73B-1 |
Establishing a national center for home food preservation |
E. L. ANDRESS1, M. A. Harrison2, W. L. Kerr2, and J. A. Harrison1. (1) Food & Nutrition Extension, Univ. of Georgia, 208 Hoke Smith Annex, Athens, GA 30602-4356, (2) Dept. of Food Science & Technology, Univ. of Georgia Home food preservation remains an important and popular cultural activity. The Cooperative Extension System (CES) and USDA have long been recognized as credible sources for science-based recommendations. The last developmental work on these recommendations was completed a decade ago. Establishment of a National Center for Home Food Preservation was proposed to meet the needs of Extension agents for offering credible research-based information. The objectives of the Center were to update home canning and freezing guidelines; to identify future research needs; and to conduct a needs assessment for home food preservation programming in Extension. Two email surveys were sent to state CES contacts to(1) identify recent or current research of relevance to home canning and freezing recommendations, and (2) have a survey to county Extension agents forwarded. County agents were asked to categorize the types of informational requests received in this program and to identify topics on which they need additional information and assistance. Laboratory studies were conducted to develop home canned products using tropical produce and falling into the categories of specialty or condiment foods. A peer review of proposed USDA recommendations for home freezing was conducted and incorporated into a new publication for distribution to the CES and public.
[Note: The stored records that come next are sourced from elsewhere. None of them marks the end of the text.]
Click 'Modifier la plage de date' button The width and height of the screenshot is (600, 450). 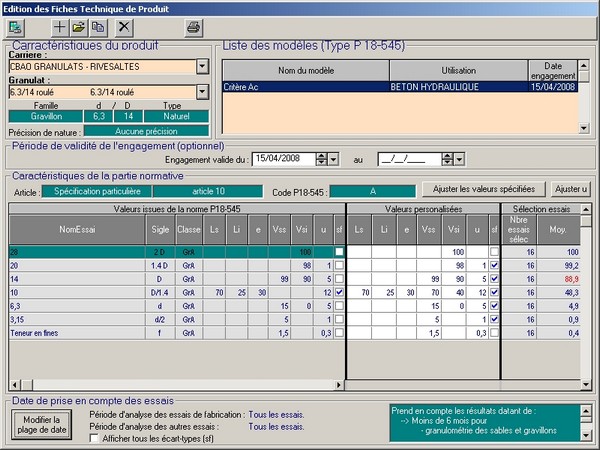pos(42,424)
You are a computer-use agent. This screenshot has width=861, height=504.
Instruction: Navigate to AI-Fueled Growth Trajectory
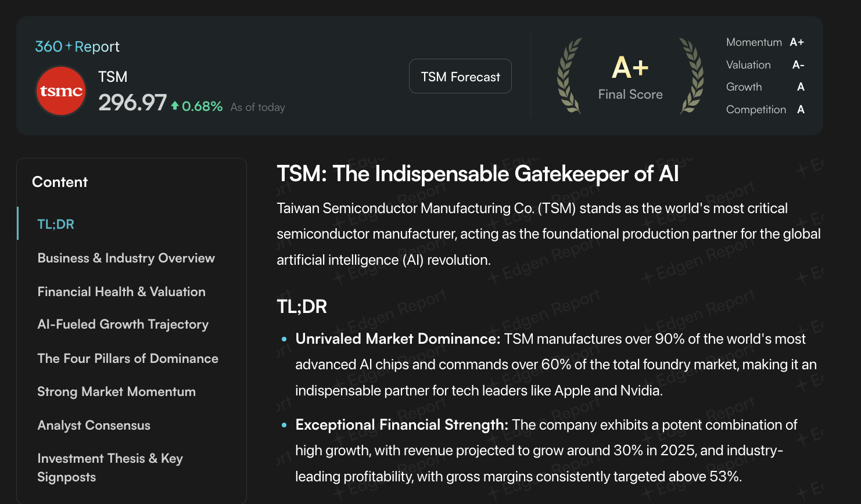(123, 325)
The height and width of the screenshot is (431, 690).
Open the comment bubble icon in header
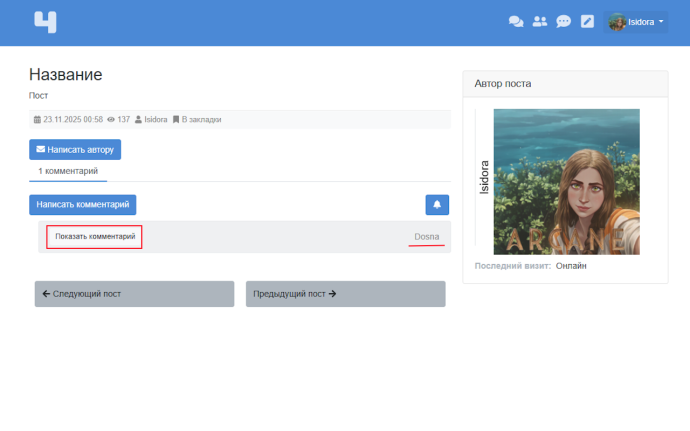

Extension responses indicate that 45 percent of home food preservation requests are for canning, 21 percent for freezing and 12-13 percent for pickles and jams/ jellies. The most requested processes are for condiments. Issues regarding processing equipment and evaluating recipes were cited by more than 50 percent of respondents. Product development resulted in acceptable condiments adequately acidified (pH less than 3.8) to reduce food safety risks for home preparation. Peer networking resulted in identifying needs for additional collaborations across the CES around home food preservation. The Center received continued funding and will now include additional mechanisms (electronic and curricula) for information dissemination and expansion of laboratory studies for product development and equipment studies.